-- What you should do --
Copy, word for word, each line of the data below from the first through the line containing "The image size is (1372, 878).", and stop there.

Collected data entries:
_ _ _ _ _
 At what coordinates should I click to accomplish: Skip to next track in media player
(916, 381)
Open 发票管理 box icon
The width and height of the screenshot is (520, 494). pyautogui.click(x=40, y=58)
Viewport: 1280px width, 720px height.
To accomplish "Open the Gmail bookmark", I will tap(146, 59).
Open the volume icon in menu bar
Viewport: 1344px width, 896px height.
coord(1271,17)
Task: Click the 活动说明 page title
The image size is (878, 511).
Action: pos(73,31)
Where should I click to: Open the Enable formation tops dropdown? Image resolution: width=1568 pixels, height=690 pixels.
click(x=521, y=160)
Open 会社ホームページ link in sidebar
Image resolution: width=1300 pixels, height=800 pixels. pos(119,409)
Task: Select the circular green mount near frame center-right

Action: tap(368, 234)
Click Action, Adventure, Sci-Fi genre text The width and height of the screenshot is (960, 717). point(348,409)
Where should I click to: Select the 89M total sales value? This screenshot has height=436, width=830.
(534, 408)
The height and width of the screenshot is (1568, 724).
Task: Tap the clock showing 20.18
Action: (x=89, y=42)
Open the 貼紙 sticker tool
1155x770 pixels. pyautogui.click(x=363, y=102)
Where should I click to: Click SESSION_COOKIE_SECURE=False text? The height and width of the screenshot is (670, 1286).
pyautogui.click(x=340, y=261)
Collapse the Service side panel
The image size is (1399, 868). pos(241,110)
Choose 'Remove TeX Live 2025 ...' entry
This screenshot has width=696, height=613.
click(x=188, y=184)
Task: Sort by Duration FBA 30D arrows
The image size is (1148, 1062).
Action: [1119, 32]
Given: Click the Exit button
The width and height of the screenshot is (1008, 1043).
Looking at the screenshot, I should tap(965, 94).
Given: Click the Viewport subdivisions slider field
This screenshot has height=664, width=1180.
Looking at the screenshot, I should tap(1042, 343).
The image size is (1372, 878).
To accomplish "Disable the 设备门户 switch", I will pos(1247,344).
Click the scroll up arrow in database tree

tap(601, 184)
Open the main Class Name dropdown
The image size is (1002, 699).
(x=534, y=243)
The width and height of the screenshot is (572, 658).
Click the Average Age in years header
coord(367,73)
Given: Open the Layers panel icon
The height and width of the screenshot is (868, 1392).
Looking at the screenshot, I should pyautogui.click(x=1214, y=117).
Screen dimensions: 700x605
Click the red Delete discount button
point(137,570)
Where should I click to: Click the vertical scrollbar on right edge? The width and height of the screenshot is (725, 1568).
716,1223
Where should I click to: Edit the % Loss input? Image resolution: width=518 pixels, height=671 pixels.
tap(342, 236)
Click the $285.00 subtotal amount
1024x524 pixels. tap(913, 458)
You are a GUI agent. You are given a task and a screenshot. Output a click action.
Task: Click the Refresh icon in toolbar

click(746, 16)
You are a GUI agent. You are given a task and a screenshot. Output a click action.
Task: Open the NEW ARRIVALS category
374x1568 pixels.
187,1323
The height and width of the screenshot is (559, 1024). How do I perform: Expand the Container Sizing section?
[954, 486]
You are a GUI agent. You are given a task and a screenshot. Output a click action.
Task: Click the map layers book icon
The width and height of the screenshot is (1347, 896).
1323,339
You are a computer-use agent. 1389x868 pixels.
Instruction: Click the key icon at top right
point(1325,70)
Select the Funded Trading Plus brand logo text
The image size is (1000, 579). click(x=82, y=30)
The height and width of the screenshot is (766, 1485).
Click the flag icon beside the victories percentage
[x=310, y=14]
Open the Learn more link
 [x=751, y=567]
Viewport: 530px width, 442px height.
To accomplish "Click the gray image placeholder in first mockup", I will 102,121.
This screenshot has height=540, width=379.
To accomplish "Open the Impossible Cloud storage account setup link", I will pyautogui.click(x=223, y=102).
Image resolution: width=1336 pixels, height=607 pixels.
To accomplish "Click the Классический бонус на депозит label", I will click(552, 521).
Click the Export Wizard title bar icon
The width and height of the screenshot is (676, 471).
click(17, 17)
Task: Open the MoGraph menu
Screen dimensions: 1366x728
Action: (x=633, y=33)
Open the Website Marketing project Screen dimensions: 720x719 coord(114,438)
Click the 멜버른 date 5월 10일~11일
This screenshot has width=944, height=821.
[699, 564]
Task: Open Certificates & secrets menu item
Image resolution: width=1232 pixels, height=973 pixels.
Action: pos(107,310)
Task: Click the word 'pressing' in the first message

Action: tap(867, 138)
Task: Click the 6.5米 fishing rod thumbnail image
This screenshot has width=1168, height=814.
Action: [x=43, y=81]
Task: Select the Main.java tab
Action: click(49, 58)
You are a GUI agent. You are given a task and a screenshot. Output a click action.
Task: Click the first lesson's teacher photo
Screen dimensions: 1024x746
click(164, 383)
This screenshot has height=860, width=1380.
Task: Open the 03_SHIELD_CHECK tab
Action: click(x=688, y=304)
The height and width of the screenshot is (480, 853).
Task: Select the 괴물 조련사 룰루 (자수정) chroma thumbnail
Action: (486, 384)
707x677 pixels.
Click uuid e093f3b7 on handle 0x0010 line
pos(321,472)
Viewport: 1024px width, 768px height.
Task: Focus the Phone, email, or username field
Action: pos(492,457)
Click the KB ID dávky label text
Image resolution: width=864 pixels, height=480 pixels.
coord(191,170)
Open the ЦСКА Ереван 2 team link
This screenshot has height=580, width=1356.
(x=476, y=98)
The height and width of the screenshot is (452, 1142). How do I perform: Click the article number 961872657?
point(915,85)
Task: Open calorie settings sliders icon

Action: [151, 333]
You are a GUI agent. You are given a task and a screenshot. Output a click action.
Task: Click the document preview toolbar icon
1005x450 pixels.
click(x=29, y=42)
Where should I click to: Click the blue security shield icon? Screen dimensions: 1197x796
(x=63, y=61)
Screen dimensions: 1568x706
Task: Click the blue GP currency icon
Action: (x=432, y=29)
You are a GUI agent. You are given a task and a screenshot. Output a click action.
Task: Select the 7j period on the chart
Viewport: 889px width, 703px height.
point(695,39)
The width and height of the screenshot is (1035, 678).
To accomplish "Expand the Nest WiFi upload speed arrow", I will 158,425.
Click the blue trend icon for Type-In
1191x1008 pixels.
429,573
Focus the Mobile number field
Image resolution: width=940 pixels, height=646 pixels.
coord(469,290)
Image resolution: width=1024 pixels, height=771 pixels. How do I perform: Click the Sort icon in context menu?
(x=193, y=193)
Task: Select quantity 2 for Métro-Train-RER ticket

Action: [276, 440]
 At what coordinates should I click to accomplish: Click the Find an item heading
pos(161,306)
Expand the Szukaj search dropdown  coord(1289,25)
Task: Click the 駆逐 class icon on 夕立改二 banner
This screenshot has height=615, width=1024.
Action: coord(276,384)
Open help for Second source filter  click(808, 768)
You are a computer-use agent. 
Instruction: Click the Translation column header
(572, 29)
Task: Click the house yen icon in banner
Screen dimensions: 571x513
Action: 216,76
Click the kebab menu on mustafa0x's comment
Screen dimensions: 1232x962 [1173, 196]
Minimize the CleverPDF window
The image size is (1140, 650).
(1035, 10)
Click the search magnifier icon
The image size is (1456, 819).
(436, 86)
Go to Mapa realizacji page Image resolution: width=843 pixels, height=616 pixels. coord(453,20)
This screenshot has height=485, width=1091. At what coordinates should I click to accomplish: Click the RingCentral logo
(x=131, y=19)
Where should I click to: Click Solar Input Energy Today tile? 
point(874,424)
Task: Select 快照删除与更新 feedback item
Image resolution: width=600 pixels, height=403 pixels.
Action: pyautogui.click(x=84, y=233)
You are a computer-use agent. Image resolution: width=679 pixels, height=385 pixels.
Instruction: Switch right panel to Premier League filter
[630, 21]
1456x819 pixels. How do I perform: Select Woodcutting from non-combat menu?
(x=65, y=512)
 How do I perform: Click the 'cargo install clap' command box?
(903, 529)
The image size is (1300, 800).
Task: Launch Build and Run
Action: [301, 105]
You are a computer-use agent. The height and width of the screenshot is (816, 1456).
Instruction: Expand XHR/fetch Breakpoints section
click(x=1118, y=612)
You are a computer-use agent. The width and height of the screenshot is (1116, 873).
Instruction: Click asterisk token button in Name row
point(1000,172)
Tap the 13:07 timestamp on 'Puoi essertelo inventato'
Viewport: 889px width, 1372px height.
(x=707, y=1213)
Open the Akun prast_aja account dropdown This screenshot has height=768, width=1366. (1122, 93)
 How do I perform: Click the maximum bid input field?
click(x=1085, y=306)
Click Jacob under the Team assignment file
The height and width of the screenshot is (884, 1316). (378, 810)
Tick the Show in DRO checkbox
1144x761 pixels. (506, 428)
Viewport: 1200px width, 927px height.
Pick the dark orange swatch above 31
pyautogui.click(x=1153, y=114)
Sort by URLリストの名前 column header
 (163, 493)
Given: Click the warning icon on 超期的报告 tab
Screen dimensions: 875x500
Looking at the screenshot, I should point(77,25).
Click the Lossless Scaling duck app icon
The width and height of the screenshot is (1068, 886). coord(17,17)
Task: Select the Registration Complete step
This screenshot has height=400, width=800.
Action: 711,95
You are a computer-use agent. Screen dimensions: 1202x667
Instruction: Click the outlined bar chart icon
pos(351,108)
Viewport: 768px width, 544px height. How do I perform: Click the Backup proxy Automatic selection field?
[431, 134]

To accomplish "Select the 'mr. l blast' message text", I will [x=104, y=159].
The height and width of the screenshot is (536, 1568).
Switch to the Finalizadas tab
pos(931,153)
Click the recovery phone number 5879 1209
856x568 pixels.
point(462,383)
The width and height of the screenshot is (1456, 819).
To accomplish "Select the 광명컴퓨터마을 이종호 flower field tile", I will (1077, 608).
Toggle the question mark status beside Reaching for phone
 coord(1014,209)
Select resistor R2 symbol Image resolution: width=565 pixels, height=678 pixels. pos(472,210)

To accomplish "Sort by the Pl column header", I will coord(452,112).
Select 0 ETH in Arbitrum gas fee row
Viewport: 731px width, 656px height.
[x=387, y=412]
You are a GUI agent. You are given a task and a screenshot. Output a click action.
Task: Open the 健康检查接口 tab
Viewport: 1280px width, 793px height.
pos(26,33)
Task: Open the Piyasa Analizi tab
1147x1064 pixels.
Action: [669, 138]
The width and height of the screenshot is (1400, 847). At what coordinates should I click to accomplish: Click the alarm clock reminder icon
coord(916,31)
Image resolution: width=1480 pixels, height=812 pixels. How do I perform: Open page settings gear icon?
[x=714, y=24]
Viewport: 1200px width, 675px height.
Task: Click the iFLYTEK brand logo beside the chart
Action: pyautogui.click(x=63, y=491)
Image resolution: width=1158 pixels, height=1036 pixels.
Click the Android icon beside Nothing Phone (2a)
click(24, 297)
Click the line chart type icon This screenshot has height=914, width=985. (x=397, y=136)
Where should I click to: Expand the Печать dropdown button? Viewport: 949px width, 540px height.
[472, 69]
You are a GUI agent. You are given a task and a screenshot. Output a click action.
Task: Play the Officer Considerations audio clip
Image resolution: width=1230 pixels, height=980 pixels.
_ _ _ _ _
-- Task answer --
 At what coordinates should I click to accomplish: Skip to next track in media player
(916, 381)
Open 发票管理 box icon
The width and height of the screenshot is (520, 494). pyautogui.click(x=40, y=58)
Viewport: 1280px width, 720px height.
To accomplish "Open the Gmail bookmark", I will tap(146, 59).
Open the volume icon in menu bar
Viewport: 1344px width, 896px height.
coord(1271,17)
Task: Click the 活动说明 page title
The image size is (878, 511).
Action: pos(73,31)
Where should I click to: Open the Enable formation tops dropdown? Image resolution: width=1568 pixels, height=690 pixels.
click(x=521, y=160)
Open 会社ホームページ link in sidebar
Image resolution: width=1300 pixels, height=800 pixels. pos(119,409)
Task: Select the circular green mount near frame center-right

Action: tap(368, 234)
Click Action, Adventure, Sci-Fi genre text The width and height of the screenshot is (960, 717). point(348,409)
Where should I click to: Select the 89M total sales value? This screenshot has height=436, width=830.
(534, 408)
The height and width of the screenshot is (1568, 724).
Task: Tap the clock showing 20.18
Action: (x=89, y=42)
Open the 貼紙 sticker tool
1155x770 pixels. pyautogui.click(x=363, y=102)
Where should I click to: Click SESSION_COOKIE_SECURE=False text? The height and width of the screenshot is (670, 1286).
pyautogui.click(x=340, y=261)
Collapse the Service side panel
The image size is (1399, 868). pos(241,110)
Choose 'Remove TeX Live 2025 ...' entry
This screenshot has width=696, height=613.
click(x=188, y=184)
Task: Sort by Duration FBA 30D arrows
The image size is (1148, 1062).
Action: [1119, 32]
Given: Click the Exit button
The width and height of the screenshot is (1008, 1043).
Looking at the screenshot, I should tap(965, 94).
Given: Click the Viewport subdivisions slider field
This screenshot has height=664, width=1180.
Looking at the screenshot, I should tap(1042, 343).
The image size is (1372, 878).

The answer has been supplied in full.